» **BLOC DE TEXTE**

┌──

Pour faire court et ne pas rentrer dans les méandres du droit brésilien : Edson Fachin est le rapporteur d’un habeas corpus déposé par la défense de Lula, dénonçant la manière dont l’ex-président a été jugé par la cour de Curitiba. En tant que rapporteur, il peut donc seul prononcer une décision dite « monocratique ».
L’usage est cependant de prendre ce type de résolutions après avoir discuté avec ses collègues : les dix autres juges du Tribunal suprême. Dans le cas de Lula, il semble cependant que Fachin ait pris sa décision de manière solitaire, sans en parler avec les autres, prenant le reste du Tribunal suprême par surprise.
Christian : L’armée s’est rangée derrière Bolsonaro. De nombreux généraux participent ou ont participé à son gouvernement. Si l’on envisage une victoire de Lula (+ 12 % d’avance aujourd’hui dans les sondages) l’armée restera t-elle silencieuse ?
Bonne question. En 2018, le commandement de l’armée avait clairement pris position pour M. Bolsonaro. Le commandant de l’armée, le général Villas Boas, avait alors dans un Tweet clairement menacé le Tribunal suprême de conséquences dans le cas où celui-ci prendrait une décision favorable à Lula et lui éviterait la prison. L’homme fait aujourd’hui partie de l’équipe de Bolsonaro au pouvoir… tout comme de nombreux généraux, devenus ministres ou conseillers.
La situation a cependant évolué. Les généraux sont aujourd’hui partagés. Une grande partie craint un retour de Lula aux affaires, qui pourrait se venger. Mais beaucoup se montrent aussi exaspérés par l’action et le style de M. Bolsonaro, en particulier sur le dossier du Covid-19. La candidature de Lula devrait les amener à faire bloc une nouvelle fois derrière Bolsonaro, faute d’autres solutions.

└──

» **LIGNES DE DONNÉES**
┌──

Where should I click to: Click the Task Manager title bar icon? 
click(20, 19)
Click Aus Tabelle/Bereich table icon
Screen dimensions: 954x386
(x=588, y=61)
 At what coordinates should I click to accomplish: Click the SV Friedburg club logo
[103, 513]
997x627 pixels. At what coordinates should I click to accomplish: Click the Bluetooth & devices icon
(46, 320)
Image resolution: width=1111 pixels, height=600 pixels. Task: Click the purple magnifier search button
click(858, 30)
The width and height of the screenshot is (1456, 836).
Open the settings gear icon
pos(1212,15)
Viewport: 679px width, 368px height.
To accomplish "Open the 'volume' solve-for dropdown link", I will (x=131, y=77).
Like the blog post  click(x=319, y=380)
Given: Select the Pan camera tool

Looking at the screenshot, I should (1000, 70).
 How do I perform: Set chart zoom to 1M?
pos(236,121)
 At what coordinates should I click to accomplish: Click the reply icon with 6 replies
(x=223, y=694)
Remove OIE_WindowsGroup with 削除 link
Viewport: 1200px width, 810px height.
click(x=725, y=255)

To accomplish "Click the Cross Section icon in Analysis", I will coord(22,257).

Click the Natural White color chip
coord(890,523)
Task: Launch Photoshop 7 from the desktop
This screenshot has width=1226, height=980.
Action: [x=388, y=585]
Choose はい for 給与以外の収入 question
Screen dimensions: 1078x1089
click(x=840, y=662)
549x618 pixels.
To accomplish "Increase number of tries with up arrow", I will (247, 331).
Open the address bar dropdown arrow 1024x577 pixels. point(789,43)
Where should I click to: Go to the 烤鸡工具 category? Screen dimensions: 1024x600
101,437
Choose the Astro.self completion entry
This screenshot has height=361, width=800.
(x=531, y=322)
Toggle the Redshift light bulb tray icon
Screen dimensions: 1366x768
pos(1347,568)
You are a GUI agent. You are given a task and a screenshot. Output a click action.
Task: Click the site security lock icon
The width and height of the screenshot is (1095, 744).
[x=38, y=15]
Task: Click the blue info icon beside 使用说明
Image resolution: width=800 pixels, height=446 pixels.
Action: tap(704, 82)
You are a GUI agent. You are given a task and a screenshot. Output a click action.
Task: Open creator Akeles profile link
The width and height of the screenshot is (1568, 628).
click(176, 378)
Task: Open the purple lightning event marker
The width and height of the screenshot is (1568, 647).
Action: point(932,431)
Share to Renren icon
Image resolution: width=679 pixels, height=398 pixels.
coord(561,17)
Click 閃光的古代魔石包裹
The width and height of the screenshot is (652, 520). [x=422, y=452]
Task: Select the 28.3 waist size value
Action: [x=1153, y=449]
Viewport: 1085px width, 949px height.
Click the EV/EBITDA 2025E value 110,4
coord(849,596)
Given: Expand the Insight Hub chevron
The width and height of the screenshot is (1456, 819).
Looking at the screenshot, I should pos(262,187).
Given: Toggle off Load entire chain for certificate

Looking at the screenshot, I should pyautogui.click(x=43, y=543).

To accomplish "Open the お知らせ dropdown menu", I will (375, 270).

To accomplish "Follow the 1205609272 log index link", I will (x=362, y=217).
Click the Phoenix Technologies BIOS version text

└──

» **CONSIGNE**
Dans le texte sur Lula et la justice brésilienne, qui était le commandant de l'armée en 2018 ? Ces lignes ont une origine différente de celle du texte.

» **CORRIGÉ**
Le général Villas Boas.